[[ Records provided, beginning ]]

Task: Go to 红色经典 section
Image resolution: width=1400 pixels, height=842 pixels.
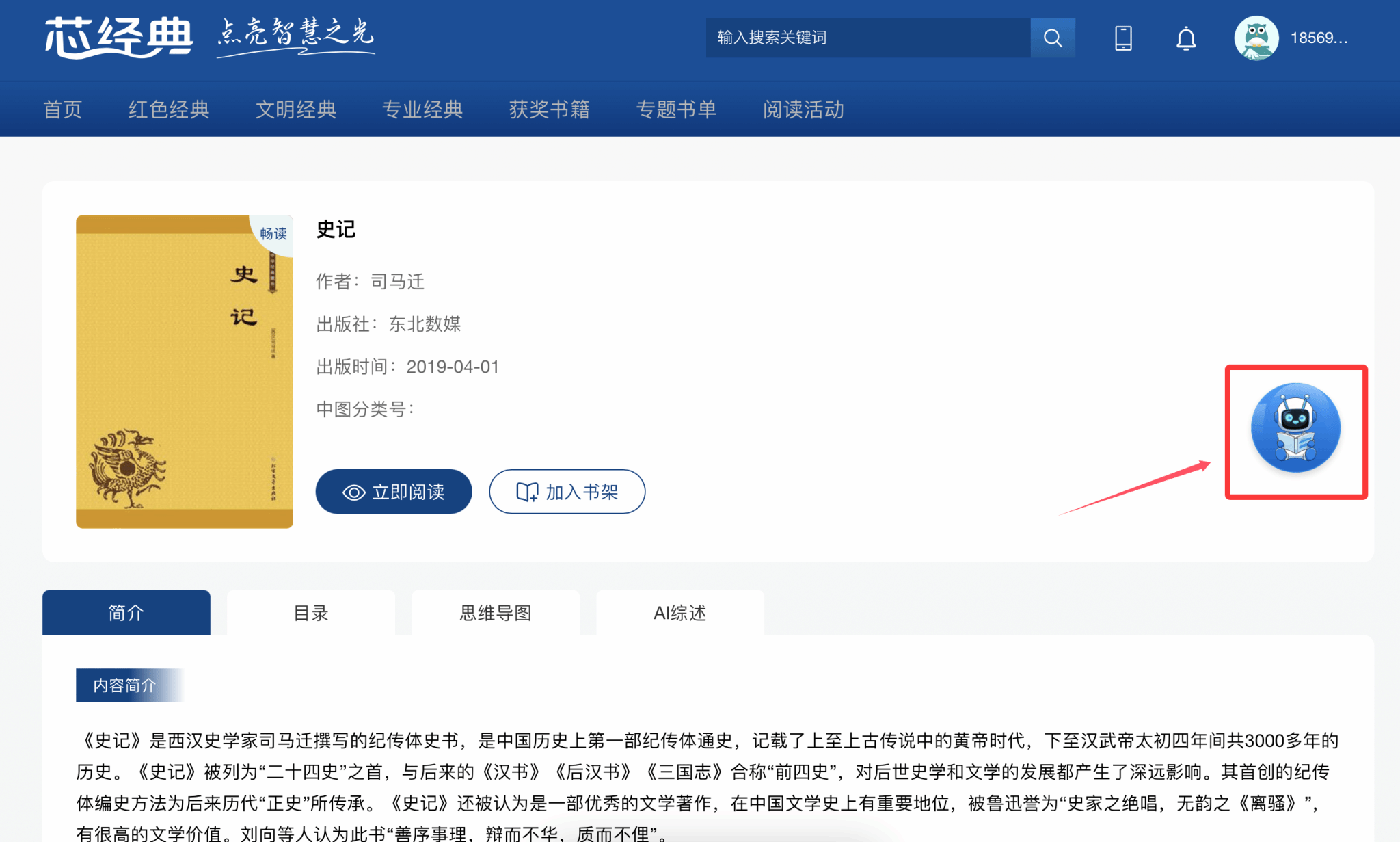Action: 169,109
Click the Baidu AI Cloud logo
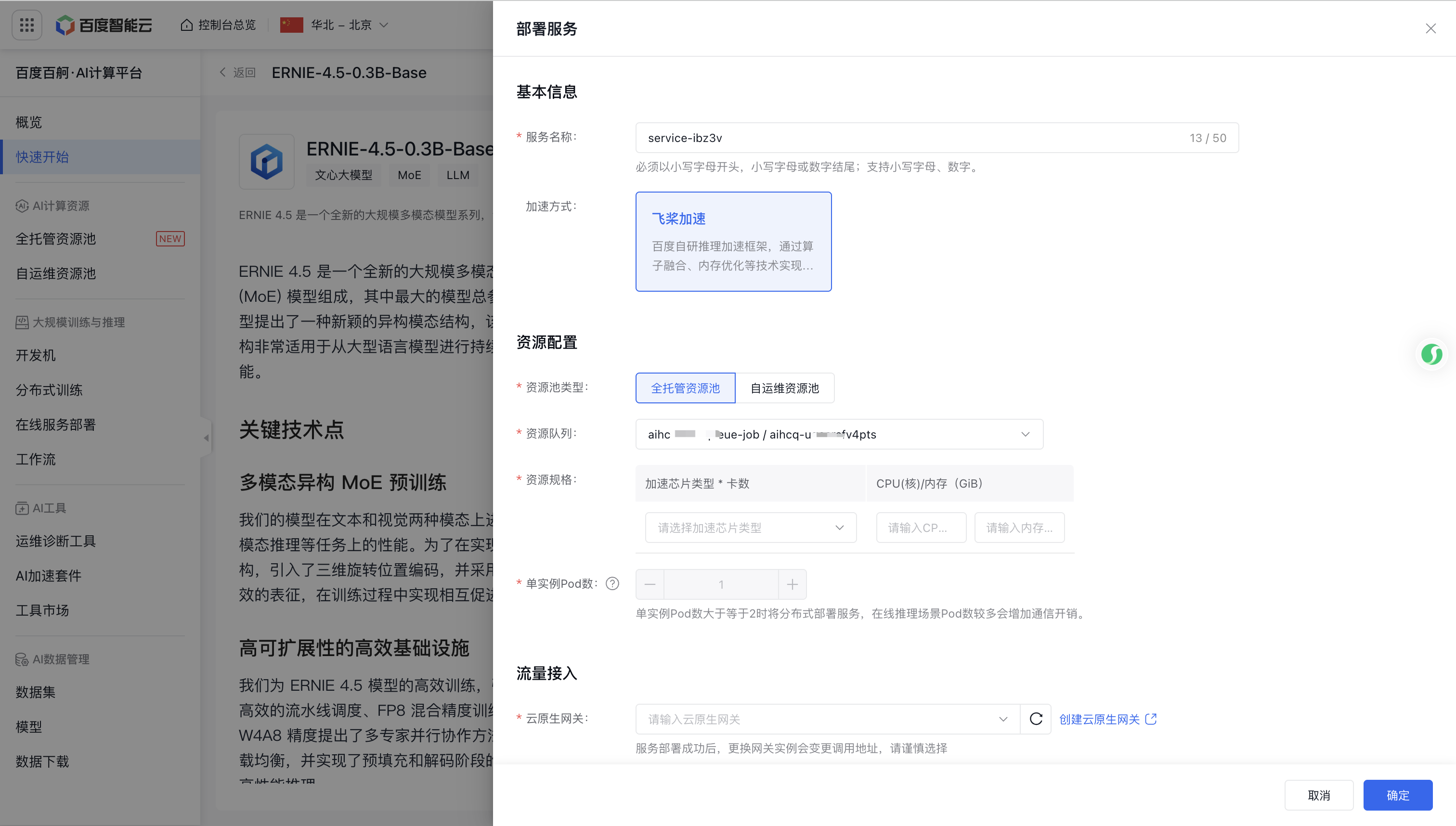 coord(104,25)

[[ Records provided, end ]]

» **Your goal**
Could you repeat word for word only the lines from the one that contains "Image resolution: width=1400" through the end of the listing, leaving out the pictures?

» **Written answer**
Image resolution: width=1400 pixels, height=842 pixels.
Action: 169,109
Click the Baidu AI Cloud logo
 coord(104,25)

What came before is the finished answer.